Scaling Microservices on AWS: Event-Driven Patterns for High-Performance Data Platforms
Architecture deep-dive into building a distributed system processing real-time environmental data. How we used Saga orchestration and the Transactional Outbox pattern to ensure data consistency at scale.
When building a high-scale environmental monitoring platform processing real-time sensor data from 50+ sites across Europe, we faced a classic distributed systems challenge: how to maintain data consistency while scaling throughput?
I led the backend architecture for this project, moving from a monolithic cron-based system to an event-driven mesh. The key was keeping the core simple while using robust patterns like Saga Orchestration and Transactional Outbox to handle complexity where it mattered.
The Challenge
The platform needed to ingest thousands of sensor readings per second with strict guarantees:
- Zero Data Loss: Environmental data is critical; we couldn't drop packets.

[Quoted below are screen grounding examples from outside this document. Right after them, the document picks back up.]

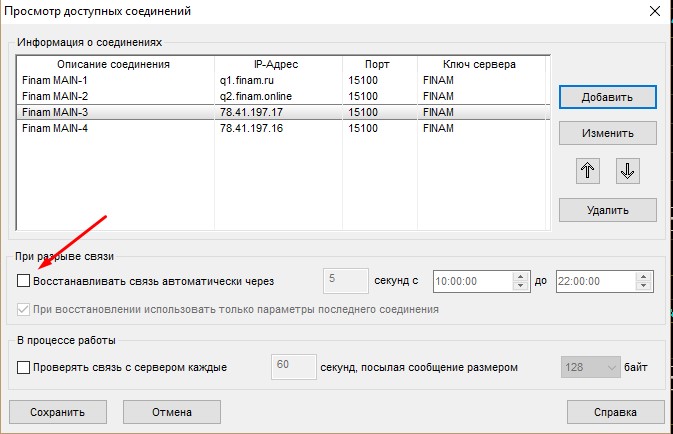Select the Finam MAIN-4 connection row
Image resolution: width=673 pixels, height=434 pixels.
click(x=100, y=128)
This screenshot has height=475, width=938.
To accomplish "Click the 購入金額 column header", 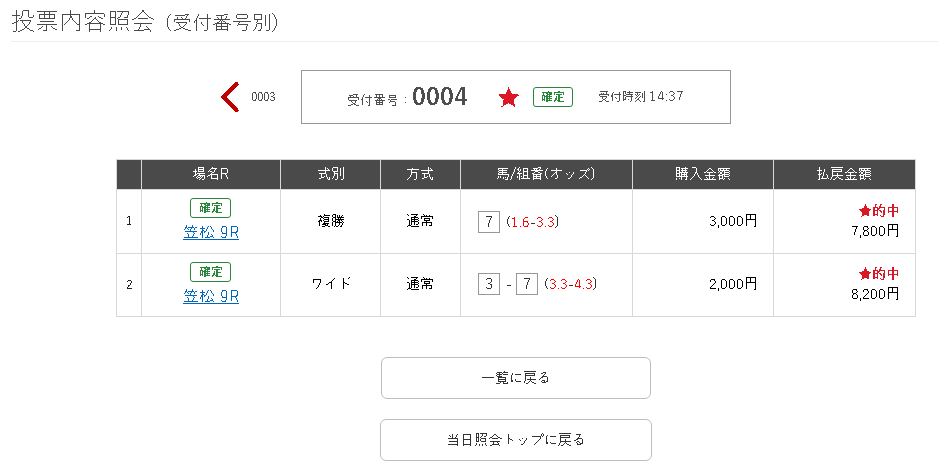I will pyautogui.click(x=702, y=174).
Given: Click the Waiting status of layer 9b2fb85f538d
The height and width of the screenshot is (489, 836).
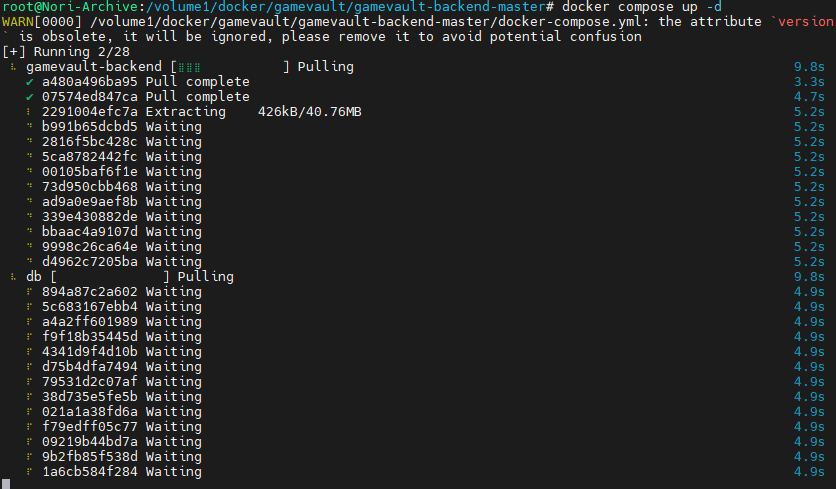Looking at the screenshot, I should point(174,457).
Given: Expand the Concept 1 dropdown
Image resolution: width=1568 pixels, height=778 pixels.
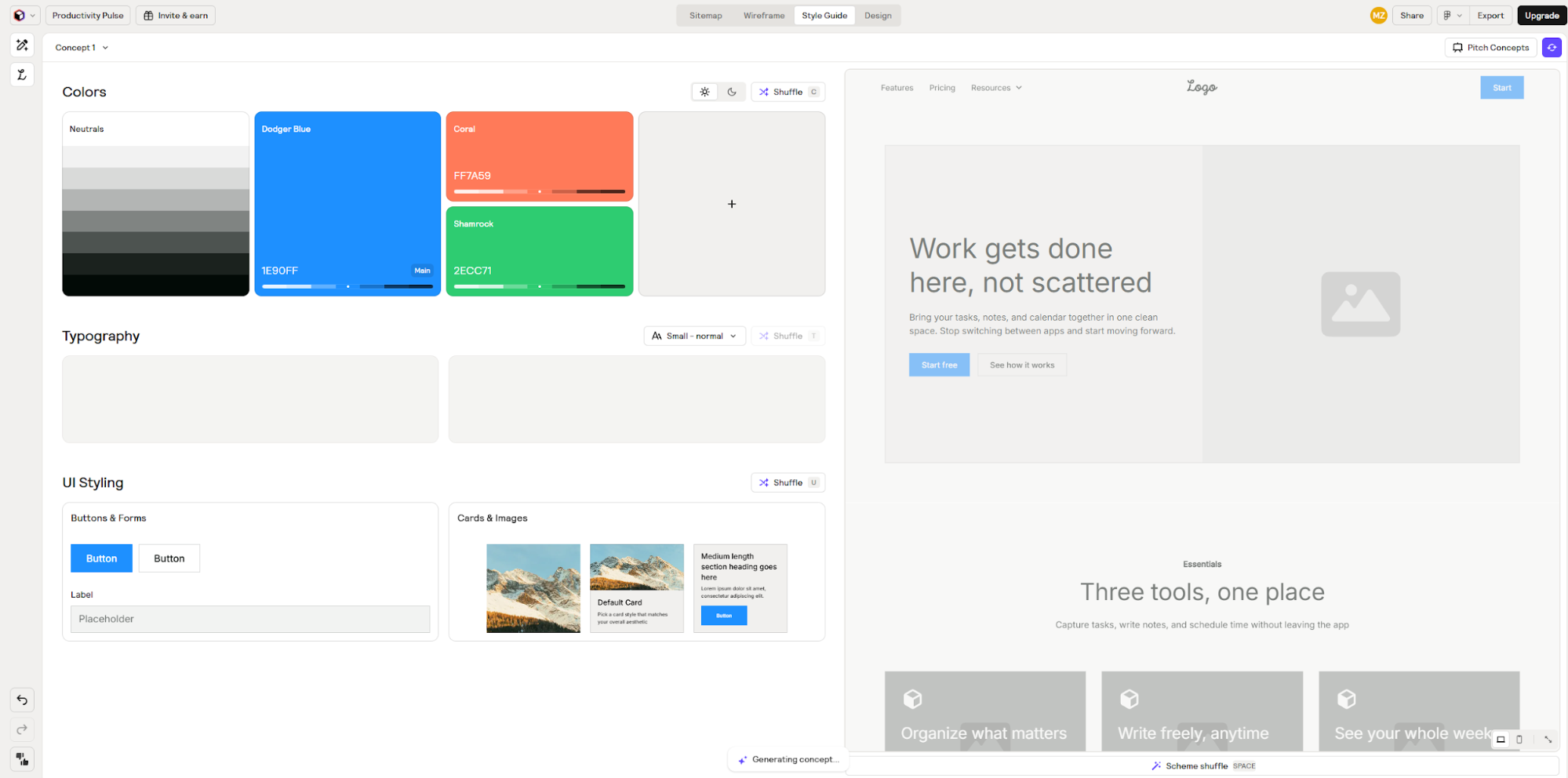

- Transactional Integrity: Updates across inventory, billing, and alerting services had to be consistent.
- Resilience: A failure in one service (e.g., a third-party API outage) shouldn't crash the pipeline.
Architecture: Simplify to Scale
We avoided over-engineering the message bus. instead of complex streaming topologies, we used Kafka as a durable log and pushed logic to the edges using specific patterns.
1. The Transactional Outbox Pattern
One of the hardest problems in microservices is dual-writing: updating your database and publishing an event. If one fails, you're inconsistent.
We solved this with the Outbox Pattern. Instead of publishing directly to Kafka, services write the event to a local SQL table in the same transaction as their business data.
// Inside a transaction
await prisma.$transaction(async (tx) => {
// 1. Update business entity
const sensor = await tx.sensor.update({
where: { id: payload.sensorId },
data: { lastReading: payload.value }
});
// 2. Write event to outbox table
await tx.outbox.create({
data: {
aggregateId: sensor.id,
type: "SensorReadingProcessed",
payload: JSON.stringify(payload),
status: "PENDING"
}
});
});
// Separate worker process publishes pending events to Kafka
// This ensures we never lose an event if the message broker is down2. Saga Orchestration for Complex Workflows
For workflows spanning multiple services—like onboarding a new sensor site—we used a Saga Orchestrator.
Instead of services talking directly to each other (choreography), which gets messy, a central Orchestrator service listens for events and commands the next step.
Example: Site Onboarding Saga
- Admin Service: Creates Site → Emits
SiteCreated - Orchestrator: Listens to
SiteCreated→ Commands Device Service:ProvisionSensors - Device Service: Provisions → Emits
SensorsProvisioned - Orchestrator: Listens to
SensorsProvisioned→ Commands Billing Service:InitializeSubscription - Billing Service: Fails (Card declined) → Emits
SubscriptionFailed - Orchestrator: Compensating Transaction → Commands Device Service:
DeprovisionSensors
This kept our business logic visible in one place rather than scattered across five services.
3. Simplified Kafka Usage
We kept Kafka usage boringly simple to maximize reliability:
- Topics as Logs: Topics were immutable streams of domain events (
sensor.created,reading.ingested). - Idempotent Consumers: Every consumer tracked processed message IDs in Redis to handle duplicate deliveries (at-least-once delivery).
- Dead Letter Queues (DLQ): Failed messages were routed to a DLQ after 3 retries, preventing "poison pill" messages from clogging the pipe.
// Idempotency check with Redis
async function processEvent(event: SensorEvent) {
const key = `processed:${event.id}`;
const isProcessed = await redis.setnx(key, "1");
if (!isProcessed) {
logger.info("Skipping duplicate message", { id: event.id });
return;
}
try {
await handleBusinessLogic(event);
await redis.expire(key, 86400); // Keep history for 24h
} catch (err) {
await redis.del(key); // Allow retry on failure
throw err;
}
}Infrastructure: AWS & Operational Maturity
We hosted this on AWS with a focus on managed services to reduce operational overhead:
- MSK (Managed Kafka): Handled the heavy lifting of cluster management.
- ECS Fargate: Ran our Node.js microservices without managing servers.
- Redis (ElastiCache): Served as our high-speed layer for idempotency checks and rate limiting.
- Aurora Postgres: Primary data store for services.
Results
By sticking to these proven patterns, we achieved:
- 99.95% Reliability: The Outbox pattern eliminated data inconsistencies.
- 10x Throughput: Decoupling services with Kafka allowed us to buffer spikes during storms.
- Debuggability: The Saga orchestrator made it trivial to trace exactly where a workflow failed.
Wrapping Up
Distributed systems don't need to be complicated to be effective. By using the Transactional Outbox for safety and Sagas for coordination, we built a system that was robust enough for critical environmental data but simple enough for a small team to maintain.
If you're designing event-driven systems, start with these patterns. They solve the hardest problems—consistency and coordination—before they bite you.